For a second Sam was completely thrown.

Then her mind incorporated this new information and all she could see was that it confirmed her theory. A priest who could screw around with one kid wouldn’t have too much difficulty screwing around with another! It was going to be hard to press this point without hurting the woman sitting before her, who looked to be hurting enough already, but she was getting too close to the truth now to hold back.

She said gently, “I’m sorry, Edie, but surely you can see that if Sam and you were—”

“No!” broke in the woman, “You’re missing the point, which is that Sam and I weren’t! And it wasn’t because I didn’t want to, believe me! What you need to get straight is we’re not talking perversion here, we’re talking love!”

This sounded like denial to Sam. She said, “Edie, you can’t have been more than a kid back then …”

“That’s right. A kid. In fact when he first came to Illthwaite on holiday to visit Thor, I was just thirteen. I remember he came into the pub and we looked at each other and that moment I grew up. I think he knew too that I was the one for him. And don’t imagine that
shows he had a thing about kids! I was an early developer. From twelve on I was a stunner, though I say it myself, fit for any man’s bed. I could see it in our customers’ eyes every night of the week. You must have known girls like that.”

“Yeah, my best friend’s one of them,” admitted Sam, “All the same, it doesn’t make it right—”

“You’re not listening! There wasn’t anything to make right. We just looked. Sam must have got a real shock when he found out how young I was.
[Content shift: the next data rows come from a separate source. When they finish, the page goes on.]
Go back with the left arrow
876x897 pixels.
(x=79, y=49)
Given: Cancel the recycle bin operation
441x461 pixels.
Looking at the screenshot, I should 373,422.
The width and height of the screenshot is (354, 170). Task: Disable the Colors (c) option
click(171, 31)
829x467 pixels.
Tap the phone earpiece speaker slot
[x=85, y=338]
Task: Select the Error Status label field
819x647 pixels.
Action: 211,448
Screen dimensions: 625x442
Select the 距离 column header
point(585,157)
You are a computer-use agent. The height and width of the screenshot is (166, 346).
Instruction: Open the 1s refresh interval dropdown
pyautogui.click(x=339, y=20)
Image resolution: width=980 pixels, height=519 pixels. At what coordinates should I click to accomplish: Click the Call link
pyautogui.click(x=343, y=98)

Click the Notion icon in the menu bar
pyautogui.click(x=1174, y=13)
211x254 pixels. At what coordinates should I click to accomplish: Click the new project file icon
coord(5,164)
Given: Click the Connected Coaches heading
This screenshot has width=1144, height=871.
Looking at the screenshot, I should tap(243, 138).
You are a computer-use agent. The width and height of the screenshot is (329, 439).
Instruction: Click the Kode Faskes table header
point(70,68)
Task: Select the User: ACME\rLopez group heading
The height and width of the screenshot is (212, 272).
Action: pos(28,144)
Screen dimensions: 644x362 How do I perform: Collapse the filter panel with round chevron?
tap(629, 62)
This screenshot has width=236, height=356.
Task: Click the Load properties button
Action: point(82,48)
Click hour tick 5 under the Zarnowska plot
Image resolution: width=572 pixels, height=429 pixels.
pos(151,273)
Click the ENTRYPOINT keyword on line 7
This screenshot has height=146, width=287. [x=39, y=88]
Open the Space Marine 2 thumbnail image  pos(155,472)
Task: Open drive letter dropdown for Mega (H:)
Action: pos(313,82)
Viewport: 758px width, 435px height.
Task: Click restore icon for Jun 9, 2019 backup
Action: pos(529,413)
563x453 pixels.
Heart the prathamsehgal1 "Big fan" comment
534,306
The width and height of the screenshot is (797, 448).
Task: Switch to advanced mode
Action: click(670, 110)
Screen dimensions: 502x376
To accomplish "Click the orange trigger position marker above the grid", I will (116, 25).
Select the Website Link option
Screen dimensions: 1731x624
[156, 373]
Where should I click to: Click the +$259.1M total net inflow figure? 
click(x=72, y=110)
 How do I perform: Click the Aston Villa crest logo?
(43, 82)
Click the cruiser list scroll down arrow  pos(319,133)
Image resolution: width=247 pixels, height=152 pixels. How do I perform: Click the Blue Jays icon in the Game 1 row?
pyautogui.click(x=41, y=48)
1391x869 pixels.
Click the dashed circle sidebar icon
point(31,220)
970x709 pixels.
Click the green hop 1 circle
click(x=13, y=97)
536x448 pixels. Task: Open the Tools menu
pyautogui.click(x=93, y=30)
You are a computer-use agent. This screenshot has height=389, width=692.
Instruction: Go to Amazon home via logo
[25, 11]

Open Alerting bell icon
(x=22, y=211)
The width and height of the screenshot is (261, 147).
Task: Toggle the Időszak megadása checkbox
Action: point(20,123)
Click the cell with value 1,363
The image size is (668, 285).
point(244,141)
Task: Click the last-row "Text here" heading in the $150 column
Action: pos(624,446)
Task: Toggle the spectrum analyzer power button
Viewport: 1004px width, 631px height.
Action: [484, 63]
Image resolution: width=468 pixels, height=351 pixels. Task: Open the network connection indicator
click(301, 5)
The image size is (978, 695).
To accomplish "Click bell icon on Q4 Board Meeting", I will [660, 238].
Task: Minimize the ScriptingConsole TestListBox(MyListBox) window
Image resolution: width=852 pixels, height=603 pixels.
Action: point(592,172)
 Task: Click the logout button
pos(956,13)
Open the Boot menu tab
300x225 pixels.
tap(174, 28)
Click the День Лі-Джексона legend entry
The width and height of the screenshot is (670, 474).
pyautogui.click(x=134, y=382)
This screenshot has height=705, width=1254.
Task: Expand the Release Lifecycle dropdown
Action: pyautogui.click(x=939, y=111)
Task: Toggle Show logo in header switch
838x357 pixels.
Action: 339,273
He never caught my eye after that, not till he came to be our curate. I was fifteen by then. I make no bones about it, I went after him. Few months more and I would be sixteen and legal. I could be wedded with my dad’s permission and bedded without it! Not that I wanted to wait. But Sam wasn’t having any, even though once we started seeing each other, it was clear he fancied me as much as I fancied him. God, he must have had the willpower of a saint, the tices I put on him! But his beliefs made him hold out till I was legal. At least that’s what I thought. No kid looking forward to Christmas found the days drag by as slowly as I did those last few weeks till my sixteenth.